Numerical study on the heat transfer deterioration of supercritical CO₂ in straight tubes under different inclination angle

The heat transfer deterioration of supercritical CO₂ in straight tube is numerically studied by SST k−ω model under different inclination angles. Through quantitative analysis, the effects of buoyancy and thermal acceleration are evaluated. The heat transfer deterioration is divided into 4 stages: the initial stage, the early stage of stability, the late stage of stability and the recovery stage. By researching the distribution of turbulent kinetic energy and velocity distribution about y+ under different tube inclination angles, it is found that the turbulent kinetic energy and velocity distribution of vertical tube in the four stages have their own characteristics.
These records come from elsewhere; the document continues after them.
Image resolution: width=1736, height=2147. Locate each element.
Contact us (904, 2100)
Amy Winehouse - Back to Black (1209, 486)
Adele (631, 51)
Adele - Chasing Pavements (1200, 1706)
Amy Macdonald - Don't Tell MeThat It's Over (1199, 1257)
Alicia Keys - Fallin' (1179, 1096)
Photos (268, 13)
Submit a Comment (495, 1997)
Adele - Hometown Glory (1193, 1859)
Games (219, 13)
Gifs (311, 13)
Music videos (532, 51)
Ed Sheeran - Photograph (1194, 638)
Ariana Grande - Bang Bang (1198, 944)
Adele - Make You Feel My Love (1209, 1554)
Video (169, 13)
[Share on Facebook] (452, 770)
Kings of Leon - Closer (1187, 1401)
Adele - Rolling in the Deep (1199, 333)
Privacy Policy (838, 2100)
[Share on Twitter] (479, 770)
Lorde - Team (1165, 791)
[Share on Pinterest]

The turbulent kinetic energy of non-vertical tube is not restrained in the area of 5 < y+ < 30, the velocity distribution on the cross-section approximately follows the 1/7 velocity law curve, and the difference of velocity values on each cross-section at each angle is small, so no heat transfer deterioration arises. In addition, it is found that when the heat transfer deterioration occurs, the maximum changes of density, dynamic viscosity, and fluid temperature as well as critical temperature all appear in the regime of 5 < y+ < 30. The dimensionless number K values are introduced to analyze its relationship with wall temperature variation and heat transfer deterioration.